* _Working data_

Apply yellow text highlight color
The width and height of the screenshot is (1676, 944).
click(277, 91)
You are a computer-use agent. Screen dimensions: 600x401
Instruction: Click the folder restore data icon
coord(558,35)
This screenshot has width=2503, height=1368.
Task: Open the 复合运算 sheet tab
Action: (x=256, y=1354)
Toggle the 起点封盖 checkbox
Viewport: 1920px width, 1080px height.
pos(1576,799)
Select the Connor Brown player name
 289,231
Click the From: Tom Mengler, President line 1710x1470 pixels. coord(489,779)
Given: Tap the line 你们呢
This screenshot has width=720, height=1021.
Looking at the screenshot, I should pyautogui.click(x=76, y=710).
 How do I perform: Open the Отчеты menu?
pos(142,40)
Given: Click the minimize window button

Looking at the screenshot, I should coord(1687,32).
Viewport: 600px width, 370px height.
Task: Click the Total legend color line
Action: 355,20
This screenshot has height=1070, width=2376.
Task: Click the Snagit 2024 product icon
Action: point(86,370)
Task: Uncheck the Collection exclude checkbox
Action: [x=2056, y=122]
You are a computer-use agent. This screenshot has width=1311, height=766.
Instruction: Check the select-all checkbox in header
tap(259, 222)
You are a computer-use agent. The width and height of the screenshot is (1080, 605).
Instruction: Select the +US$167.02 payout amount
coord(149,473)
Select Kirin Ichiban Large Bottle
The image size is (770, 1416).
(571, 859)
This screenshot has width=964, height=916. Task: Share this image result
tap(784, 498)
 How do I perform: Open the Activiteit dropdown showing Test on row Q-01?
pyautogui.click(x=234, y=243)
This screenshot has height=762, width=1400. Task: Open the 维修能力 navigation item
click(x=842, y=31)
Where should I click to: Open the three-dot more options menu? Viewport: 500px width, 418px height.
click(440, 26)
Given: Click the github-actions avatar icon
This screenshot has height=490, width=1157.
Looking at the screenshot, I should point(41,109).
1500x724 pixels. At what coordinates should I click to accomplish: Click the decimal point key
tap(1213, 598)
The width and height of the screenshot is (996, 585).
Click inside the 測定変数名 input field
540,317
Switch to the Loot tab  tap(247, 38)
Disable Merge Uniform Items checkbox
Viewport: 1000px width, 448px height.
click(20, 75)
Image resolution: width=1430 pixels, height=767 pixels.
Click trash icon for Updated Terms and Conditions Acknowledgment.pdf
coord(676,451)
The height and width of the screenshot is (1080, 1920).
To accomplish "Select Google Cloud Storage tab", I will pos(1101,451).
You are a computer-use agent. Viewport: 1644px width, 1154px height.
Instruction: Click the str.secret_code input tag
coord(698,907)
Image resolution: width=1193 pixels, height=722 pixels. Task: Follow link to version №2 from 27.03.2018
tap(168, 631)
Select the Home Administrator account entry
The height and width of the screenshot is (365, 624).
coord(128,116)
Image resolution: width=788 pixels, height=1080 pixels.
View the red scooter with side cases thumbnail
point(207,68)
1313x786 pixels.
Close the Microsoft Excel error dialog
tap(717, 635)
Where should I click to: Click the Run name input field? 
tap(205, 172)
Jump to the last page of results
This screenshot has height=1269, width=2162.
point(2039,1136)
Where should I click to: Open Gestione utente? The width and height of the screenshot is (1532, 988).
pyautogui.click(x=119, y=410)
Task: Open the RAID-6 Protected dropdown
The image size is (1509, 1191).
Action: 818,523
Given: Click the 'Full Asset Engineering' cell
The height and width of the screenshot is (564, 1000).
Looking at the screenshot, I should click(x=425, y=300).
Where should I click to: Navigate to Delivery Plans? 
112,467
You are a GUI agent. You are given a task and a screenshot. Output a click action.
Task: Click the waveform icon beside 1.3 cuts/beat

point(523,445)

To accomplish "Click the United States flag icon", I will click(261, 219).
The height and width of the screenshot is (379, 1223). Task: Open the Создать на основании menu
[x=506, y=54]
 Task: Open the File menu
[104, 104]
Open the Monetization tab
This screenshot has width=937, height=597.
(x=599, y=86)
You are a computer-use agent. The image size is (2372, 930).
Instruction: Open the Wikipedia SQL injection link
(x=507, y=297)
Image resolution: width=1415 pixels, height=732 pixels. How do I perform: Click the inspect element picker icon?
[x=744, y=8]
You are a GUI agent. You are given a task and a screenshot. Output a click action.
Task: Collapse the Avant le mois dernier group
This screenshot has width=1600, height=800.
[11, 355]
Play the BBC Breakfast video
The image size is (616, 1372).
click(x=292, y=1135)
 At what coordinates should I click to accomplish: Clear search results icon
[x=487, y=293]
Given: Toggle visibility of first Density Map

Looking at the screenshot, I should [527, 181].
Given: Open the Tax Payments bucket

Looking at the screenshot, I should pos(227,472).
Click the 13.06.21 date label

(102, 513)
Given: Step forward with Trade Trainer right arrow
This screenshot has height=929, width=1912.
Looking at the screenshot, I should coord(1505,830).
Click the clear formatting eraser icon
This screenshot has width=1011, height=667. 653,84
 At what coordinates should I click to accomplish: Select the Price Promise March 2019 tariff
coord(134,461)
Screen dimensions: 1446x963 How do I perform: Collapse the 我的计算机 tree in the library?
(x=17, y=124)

* _Instructions for the task_
Convert every line of the records above into a Markdown table with two columns, Row and Line. Number each non-blank line in order and omit the blank lines.

* _Answer to the problem_
| Row | Line |
|---|---|
| 1 | Apply yellow text highlight color |
| 2 | The width and height of the screenshot is (1676, 944). |
| 3 | click(277, 91) |
| 4 | You are a computer-use agent. Screen dimensions: 600x401 |
| 5 | Instruction: Click the folder restore data icon |
| 6 | coord(558,35) |
| 7 | This screenshot has width=2503, height=1368. |
| 8 | Task: Open the 复合运算 sheet tab |
| 9 | Action: (x=256, y=1354) |
| 10 | Toggle the 起点封盖 checkbox |
| 11 | Viewport: 1920px width, 1080px height. |
| 12 | pos(1576,799) |
| 13 | Select the Connor Brown player name |
| 14 |  289,231 |
| 15 | Click the From: Tom Mengler, President line 1710x1470 pixels. coord(489,779) |
| 16 | Given: Tap the line 你们呢 |
| 17 | This screenshot has width=720, height=1021. |
| 18 | Looking at the screenshot, I should pyautogui.click(x=76, y=710). |
| 19 |  How do I perform: Open the Отчеты menu? |
| 20 | pos(142,40) |
| 21 | Given: Click the minimize window button |
| 22 | Looking at the screenshot, I should coord(1687,32). |
| 23 | Viewport: 600px width, 370px height. |
| 24 | Task: Click the Total legend color line |
| 25 | Action: 355,20 |
| 26 | This screenshot has height=1070, width=2376. |
| 27 | Task: Click the Snagit 2024 product icon |
| 28 | Action: point(86,370) |
| 29 | Task: Uncheck the Collection exclude checkbox |
| 30 | Action: [x=2056, y=122] |
| 31 | You are a computer-use agent. This screenshot has width=1311, height=766. |
| 32 | Instruction: Check the select-all checkbox in header |
| 33 | tap(259, 222) |
| 34 | You are a computer-use agent. The width and height of the screenshot is (1080, 605). |
| 35 | Instruction: Select the +US$167.02 payout amount |
| 36 | coord(149,473) |
| 37 | Select Kirin Ichiban Large Bottle |
| 38 | The image size is (770, 1416). |
| 39 | (571, 859) |
| 40 | This screenshot has width=964, height=916. Task: Share this image result |
| 41 | tap(784, 498) |
| 42 |  How do I perform: Open the Activiteit dropdown showing Test on row Q-01? |
| 43 | pyautogui.click(x=234, y=243) |
| 44 | This screenshot has height=762, width=1400. Task: Open the 维修能力 navigation item |
| 45 | click(x=842, y=31) |
| 46 | Where should I click to: Open the three-dot more options menu? Viewport: 500px width, 418px height. |
| 47 | click(440, 26) |
| 48 | Given: Click the github-actions avatar icon |
| 49 | This screenshot has height=490, width=1157. |
| 50 | Looking at the screenshot, I should point(41,109). |
| 51 | 1500x724 pixels. At what coordinates should I click to accomplish: Click the decimal point key |
| 52 | tap(1213, 598) |
| 53 | The width and height of the screenshot is (996, 585). |
| 54 | Click inside the 測定変数名 input field |
| 55 | 540,317 |
| 56 | Switch to the Loot tab  tap(247, 38) |
| 57 | Disable Merge Uniform Items checkbox |
| 58 | Viewport: 1000px width, 448px height. |
| 59 | click(20, 75) |
| 60 | Image resolution: width=1430 pixels, height=767 pixels. |
| 61 | Click trash icon for Updated Terms and Conditions Acknowledgment.pdf |
| 62 | coord(676,451) |
| 63 | The height and width of the screenshot is (1080, 1920). |
| 64 | To accomplish "Select Google Cloud Storage tab", I will pos(1101,451). |
| 65 | You are a computer-use agent. Viewport: 1644px width, 1154px height. |
| 66 | Instruction: Click the str.secret_code input tag |
| 67 | coord(698,907) |
| 68 | Image resolution: width=1193 pixels, height=722 pixels. Task: Follow link to version №2 from 27.03.2018 |
| 69 | tap(168, 631) |
| 70 | Select the Home Administrator account entry |
| 71 | The height and width of the screenshot is (365, 624). |
| 72 | coord(128,116) |
| 73 | Image resolution: width=788 pixels, height=1080 pixels. |
| 74 | View the red scooter with side cases thumbnail |
| 75 | point(207,68) |
| 76 | 1313x786 pixels. |
| 77 | Close the Microsoft Excel error dialog |
| 78 | tap(717, 635) |
| 79 | Where should I click to: Click the Run name input field?  |
| 80 | tap(205, 172) |
| 81 | Jump to the last page of results |
| 82 | This screenshot has height=1269, width=2162. |
| 83 | point(2039,1136) |
| 84 | Where should I click to: Open Gestione utente? The width and height of the screenshot is (1532, 988). |
| 85 | pyautogui.click(x=119, y=410) |
| 86 | Task: Open the RAID-6 Protected dropdown |
| 87 | The image size is (1509, 1191). |
| 88 | Action: 818,523 |
| 89 | Given: Click the 'Full Asset Engineering' cell |
| 90 | The height and width of the screenshot is (564, 1000). |
| 91 | Looking at the screenshot, I should click(x=425, y=300). |
| 92 | Where should I click to: Navigate to Delivery Plans?  |
| 93 | 112,467 |
| 94 | You are a GUI agent. You are given a task and a screenshot. Output a click action. |
| 95 | Task: Click the waveform icon beside 1.3 cuts/beat |
| 96 | point(523,445) |
| 97 | To accomplish "Click the United States flag icon", I will click(261, 219). |
| 98 | The height and width of the screenshot is (379, 1223). Task: Open the Создать на основании menu |
| 99 | [x=506, y=54] |
| 100 |  Task: Open the File menu |
| 101 | [104, 104] |
| 102 | Open the Monetization tab |
| 103 | This screenshot has width=937, height=597. |
| 104 | (x=599, y=86) |
| 105 | You are a computer-use agent. The image size is (2372, 930). |
| 106 | Instruction: Open the Wikipedia SQL injection link |
| 107 | (x=507, y=297) |
| 108 | Image resolution: width=1415 pixels, height=732 pixels. How do I perform: Click the inspect element picker icon? |
| 109 | [x=744, y=8] |
| 110 | You are a GUI agent. You are given a task and a screenshot. Output a click action. |
| 111 | Task: Collapse the Avant le mois dernier group |
| 112 | This screenshot has width=1600, height=800. |
| 113 | [11, 355] |
| 114 | Play the BBC Breakfast video |
| 115 | The image size is (616, 1372). |
| 116 | click(x=292, y=1135) |
| 117 |  At what coordinates should I click to accomplish: Clear search results icon |
| 118 | [x=487, y=293] |
| 119 | Given: Toggle visibility of first Density Map |
| 120 | Looking at the screenshot, I should [527, 181]. |
| 121 | Given: Open the Tax Payments bucket |
| 122 | Looking at the screenshot, I should pos(227,472). |
| 123 | Click the 13.06.21 date label |
| 124 | (102, 513) |
| 125 | Given: Step forward with Trade Trainer right arrow |
| 126 | This screenshot has height=929, width=1912. |
| 127 | Looking at the screenshot, I should coord(1505,830). |
| 128 | Click the clear formatting eraser icon |
| 129 | This screenshot has width=1011, height=667. 653,84 |
| 130 |  At what coordinates should I click to accomplish: Select the Price Promise March 2019 tariff |
| 131 | coord(134,461) |
| 132 | Screen dimensions: 1446x963 How do I perform: Collapse the 我的计算机 tree in the library? |
| 133 | (x=17, y=124) |